Poster Session I: Myeloma and other monoclonal gammopathies - Clinical
The treatment landscape of multiple myeloma (MM) is rapidly evolving with the availability of new therapeutic options leading to improved responses and survival rates. The INFORMM study, an ongoing, province-wide study in Alberta, Canada (population of 4.3 million in 2018), is examining treatment patterns in a real-world setting using population-based administrative data to better understand management of newly diagnosed multiple myeloma (NDMM) and outcomes in this era of novel therapies.
Our goal was to analyze baseline characteristics and pre-existing comorbidities, treatment patterns (including autologous stem cell transplantation [ASCT] and lines of therapy [LOT]), and treatment attrition rates in patients with NDMM, with or without ASCT.
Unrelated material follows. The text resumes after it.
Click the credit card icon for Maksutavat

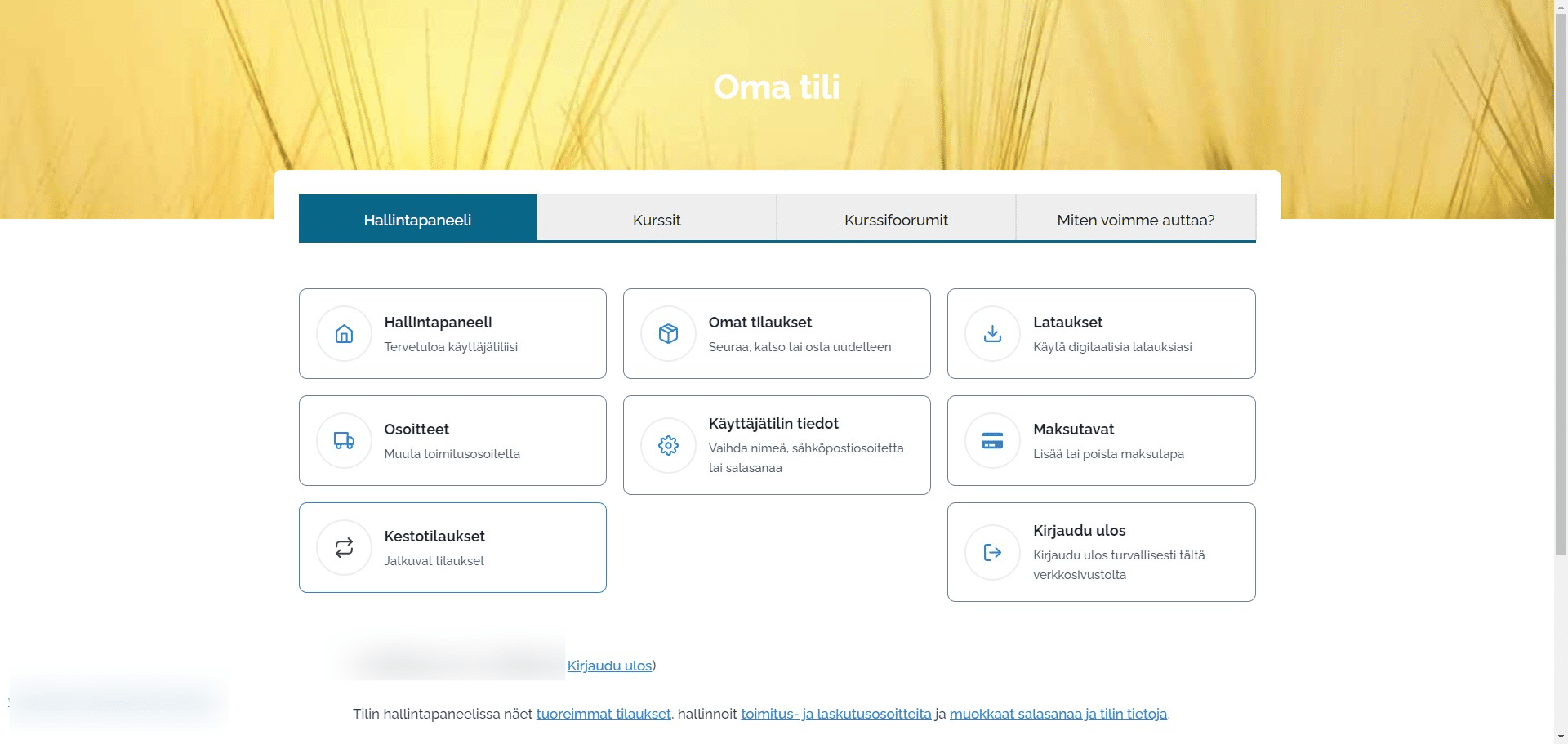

The NDMM population was derived using patient-level data sources (Discharge Abstract Database, National Ambulatory Care Reporting System, and Practitioner Claims databases), and verified by clinical input from hematologists. Inclusion criteria were age ≥ 18 years, diagnosis of MM between April 2011 and March 2017, ≥ 1 LOT, and data available for a 1-year period prior to the diagnosis date. Medication information was obtained from the Pharmaceutical Information Network database and patients receiving ASCT were identified using associated procedure codes from health services data sets. Treatment regimens were determined based on treatment availability during the study period, and classified as lenalidomide (LEN)-based, bortezomib (BOR)-based, LEN+BOR-based, or other. Treatment lines were derived, based on a previously published algorithm for administrative data (Song et al. Curr Med Res Opin. 2016;32:95-103), and modified to align with MM treatment guidelines in Alberta.
Our study cohort consisted of 1,377 patients (828 men, 549 women). The mean (± standard deviation [SD]) age at diagnosis was 68.9 ± 12.2 years and mean (± SD) follow-up time was 2.3 ± 1.6 years; 942 (68.4%) patients had a Charlson Comorbidity Index of ≥ 3 and 1,127 (81.8%) patients did not have diabetes at baseline. Overall, regardless of ASCT status, 45.8% (n = 630) of the 1,377 patients in the study cohort received more than one LOT, 47.3% (n = 298 or 21.6% of the overall cohort) went on to receive a third LOT, and 59.1% (n = 176 or 12.8% of the overall cohort) received additional LOTs.
Within the first year of diagnosis, 328 (23.8%) patients underwent ASCT. Of these patients, 255 (77.7%) received ASCT as first-line therapy; the remaining 73 (22.3%) patients received ASCT as second-line therapy. Overall, higher attrition rates in subsequent LOTs were observed in the ASCT group compared with the non-ASCT group (Table). Most patients had BOR-based regimens in first-line therapy, with increased use of LEN-based and LEN+BOR-based regimens observed in subsequent LOTs. Of patients undergoing ASCT (n = 328), 54.0% (n = 177) received maintenance therapy (LEN or BOR monotherapy), regardless of the baseline treatment regimen. Patients undergoing ASCT were younger compared with patients who did not receive ASCT (mean [± SD] age at MM diagnosis was 57.9 ± 7.3 vs 72.3 ± 11.4 years, respectively).
To our knowledge, this is the first population-based study utilizing administrative health data to examine the treatment landscape in an NDMM population in Alberta, Canada in the current era of novel therapies. High treatment attrition rates emphasize the importance of optimizing first-line treatment opportunities.